The initiative could also play an important role in plugging the training gap under which employees in firms with fewer than 200 people find it difficult to go on training courses. The agency hopes that technology will help smaller firms overcome the problems they have in releasing small groups of staff when they make up a significant part of the workforce.

The proportion of those with poor basic skills is higher in small and medium-sized firms, which are an expanding sector of the market. By using computers at work the project should, incidentally, be able to raise computer literacy and avoid employees being intimidated by the prospect of taking an evening class.

The software could be delivered through an existing computer network, with telephone helplines for employees who need extra help. It is should start with assessment of workers’ literacy and numeracy and include a program of continuous monitoring. Similar software has already been developed and officials believe it could be modified relatively easily.

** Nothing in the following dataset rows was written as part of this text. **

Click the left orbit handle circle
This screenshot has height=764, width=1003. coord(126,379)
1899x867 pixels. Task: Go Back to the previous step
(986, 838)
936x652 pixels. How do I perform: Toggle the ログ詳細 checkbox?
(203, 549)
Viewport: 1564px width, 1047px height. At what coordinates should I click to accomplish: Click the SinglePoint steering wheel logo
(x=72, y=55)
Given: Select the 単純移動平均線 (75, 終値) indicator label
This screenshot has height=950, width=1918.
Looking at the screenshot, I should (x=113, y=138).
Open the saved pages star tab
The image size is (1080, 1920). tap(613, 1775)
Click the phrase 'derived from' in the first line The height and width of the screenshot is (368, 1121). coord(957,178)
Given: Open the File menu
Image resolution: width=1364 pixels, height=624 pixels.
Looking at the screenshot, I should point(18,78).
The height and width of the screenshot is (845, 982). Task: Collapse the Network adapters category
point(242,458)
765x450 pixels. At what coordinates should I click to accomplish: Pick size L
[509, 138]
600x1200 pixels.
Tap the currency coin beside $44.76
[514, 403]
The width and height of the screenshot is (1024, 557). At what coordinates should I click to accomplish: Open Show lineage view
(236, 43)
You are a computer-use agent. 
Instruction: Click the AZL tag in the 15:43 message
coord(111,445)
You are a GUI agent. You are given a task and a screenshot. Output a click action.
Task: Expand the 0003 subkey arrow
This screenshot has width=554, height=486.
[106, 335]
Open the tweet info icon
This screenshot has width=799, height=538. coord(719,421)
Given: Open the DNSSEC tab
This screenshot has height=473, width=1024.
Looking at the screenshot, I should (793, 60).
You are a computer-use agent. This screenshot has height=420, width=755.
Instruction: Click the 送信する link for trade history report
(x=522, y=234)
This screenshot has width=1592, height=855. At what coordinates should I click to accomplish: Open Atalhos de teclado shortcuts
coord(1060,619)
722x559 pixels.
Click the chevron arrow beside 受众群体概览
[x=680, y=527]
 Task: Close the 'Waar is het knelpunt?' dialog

The idea fits into plans for a University for Industry, which are being tried out in the North-east in a scheme organised by the left-of-centre think tank, the Institute for Public Policy Research (IPPR). The university aims to make education and training accessible to more people with schemes offering courses in accessible locations, such as those at Middlesbrough Football Club’s stadium or the Metro Shopping Centre in Gateshead. The institute is also keen to encourage flexible learning in the workplace through new technology.

The skills agency will need about Pounds 250,000 to run the trials next year in the West Midlands and Wales. It is trying to persuade the DFEE to commit the resources and is applying for European Union funding. Charlotte Pearson, the agency’s strategy officer, says: “If you are learning for work and the software includes spelling or basic maths, you are less likely to feel you cannot spell or do arithmetic.”